I grew up in the bosom of these people. Is it any wonder I have put three states between myself and them, and rarely go back?
Ben – They’re some 30+% of the voting public, the fairly hard Trumpist core, so there isn’t going to be a monolithic account of them. But yeah – that portion that is simply unaffected by his viciousness, his stupidity, his positive danger to them – sharing their hate, putting it in the big lights, and giving it power and some sort of respectability, all that may well be most of the draw.

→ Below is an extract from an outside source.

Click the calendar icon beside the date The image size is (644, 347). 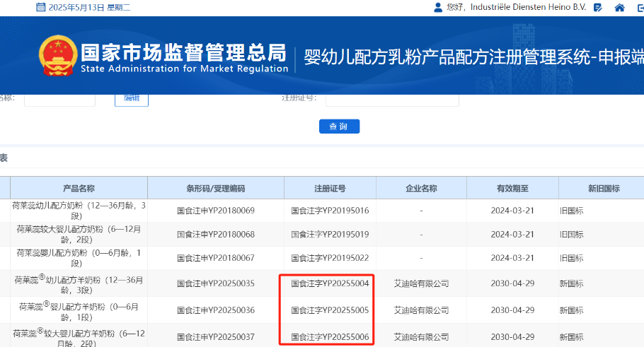(40, 8)
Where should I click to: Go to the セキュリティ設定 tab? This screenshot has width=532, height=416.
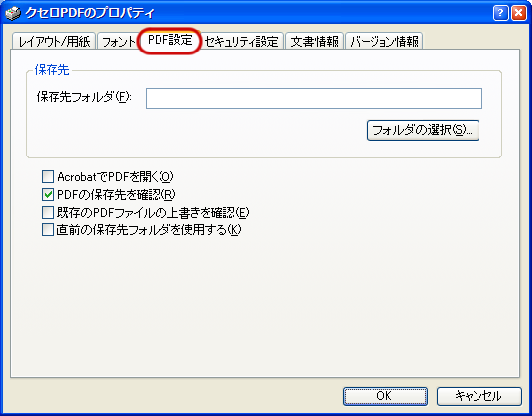(x=243, y=41)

We’ve spent so long and so much trouble pushing our id out of polite society, labeling evil as evil and marking it out as unacceptable in some public sphere, that when they can let it out of the dark corners of AM talk radio and onto presidential debate stages, it’s a narcotic release. They don’t expect any politician to work for their betterment – that delicious cynicism we’ve been chugging for decades means they get to take that one as simply granted – and they don’t expect them to have any virtue or competence. For kittens’ sake – government and politics have been smeared so badly and so hard that they expect that kind of thing, if at all, perhaps only accidentally, from business leaders.
So being vicious, stupid, and hateful can be used to make him look just like them. Relatable – but successful so they can cheer him on and feel a part of something successful by proxy, no matter how much he trashes them.
“I grew up in the bosom of these people. Is it any wonder I have put three states between myself and them, and rarely go back?”
I think this is an important point, Iknklast. Some people try to write off criticisms of these people (the “deplorables” who are Trump’s most ardent supporters) as the complaints of the “out of touch liberal elite”, but what they overlook is that often those complaining are themselves refugees from these communities.
And no matter how much we explain that to people, they still often don’t get it. They say, yes, but….
And I am so tired of hearing the tired cliche “we all want what’s best for the country, we just disagree on what that is”. No, we don’t. There are many people who are not interested in what is best for the country, they are only interested in what they perceive is best for themselves – and that may not be economic at all, contrary to what all the pundits seem to think. A lot of it may be a type of purification, as they see it, a cleansing of all in their world that they see as wrong or bad. This usually translates to some odd pretzel version of Calvinist work ethic coupled with old fashioned racism twisted with a huge helping of misogyny.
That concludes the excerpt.